● **How to complete this task**: Leave the pictures out, and transcribe the material below exactly from the line with "You are a computer-use" to the line with "Given: Click the 载入(L) button", both lines included.

● **Exercise materials**:
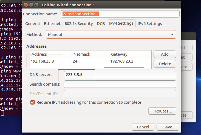The image size is (201, 135).
Task: Switch to the General tab
Action: 32,24
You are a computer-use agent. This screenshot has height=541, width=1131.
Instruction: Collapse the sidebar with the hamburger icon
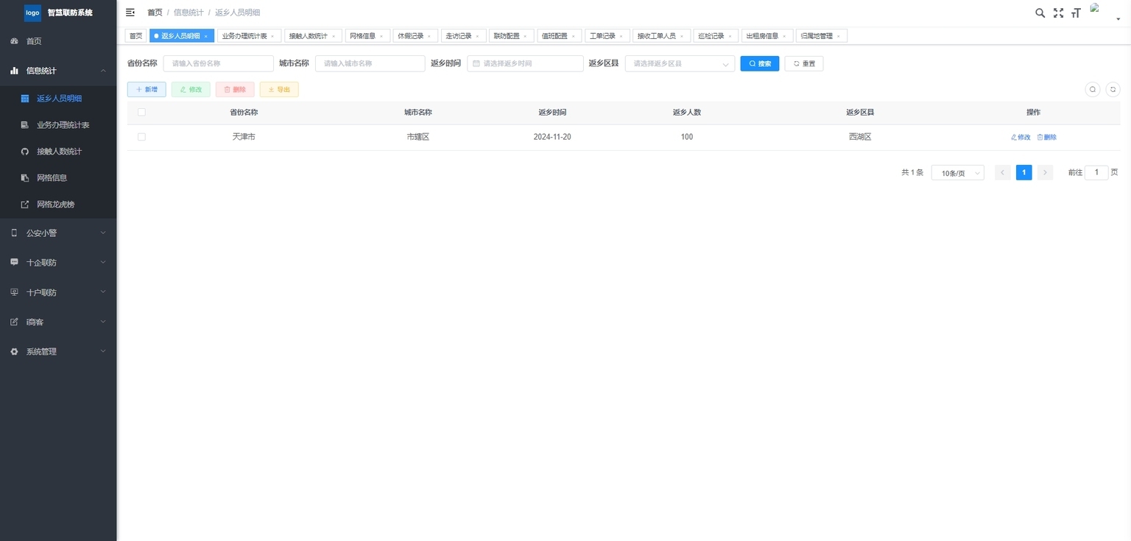[130, 13]
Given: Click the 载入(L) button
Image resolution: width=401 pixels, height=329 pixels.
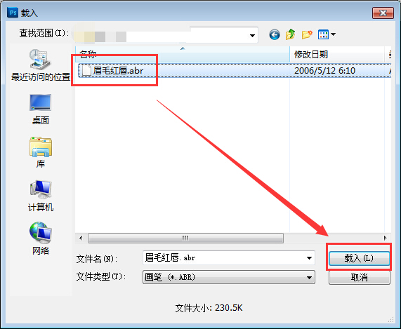Looking at the screenshot, I should [x=359, y=258].
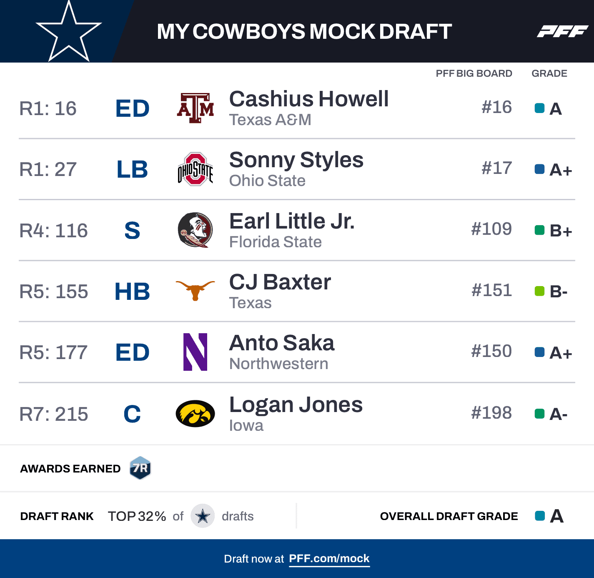
Task: Click the Texas A&M team logo
Action: tap(195, 108)
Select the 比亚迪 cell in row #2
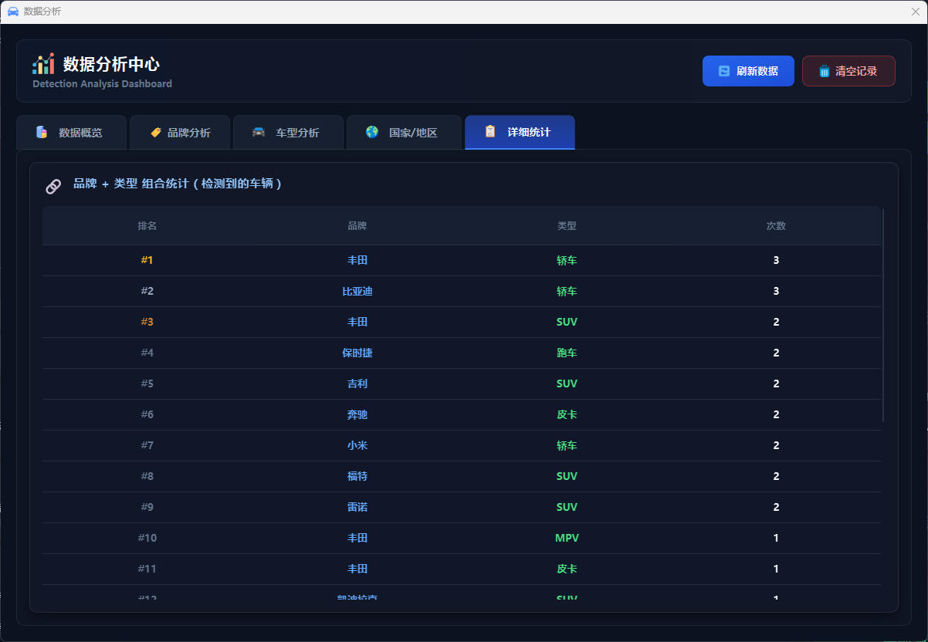The height and width of the screenshot is (642, 928). [x=357, y=291]
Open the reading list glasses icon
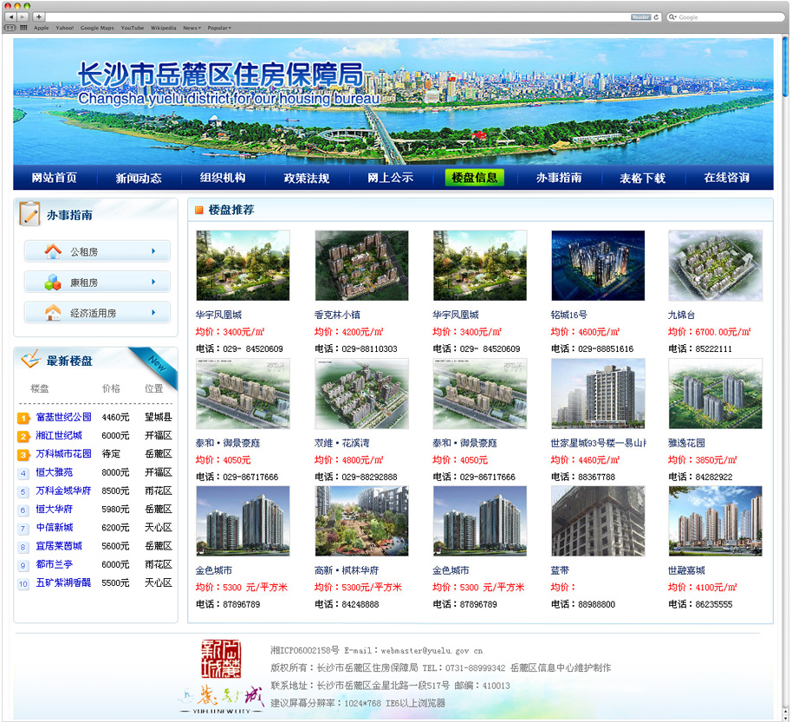Screen dimensions: 792x722 pos(10,28)
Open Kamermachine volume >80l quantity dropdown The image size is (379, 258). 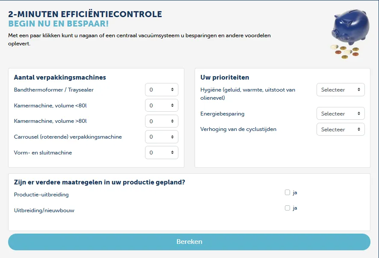pyautogui.click(x=161, y=121)
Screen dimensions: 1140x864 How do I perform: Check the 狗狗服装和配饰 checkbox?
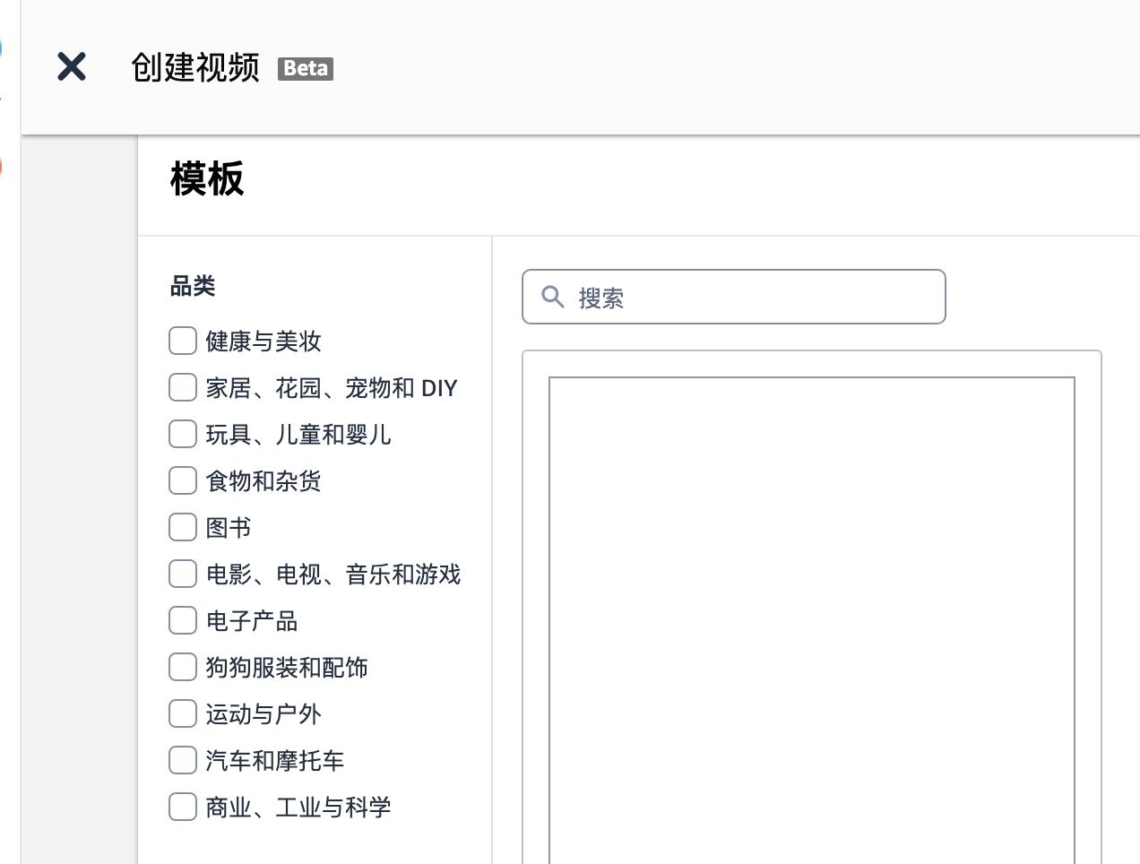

● **Result of this exercise**:
You are a computer-use agent. This screenshot has height=541, width=1131.
Instruction: Collapse the sidebar with the hamburger icon
[130, 13]
Given: Click the 载入(L) button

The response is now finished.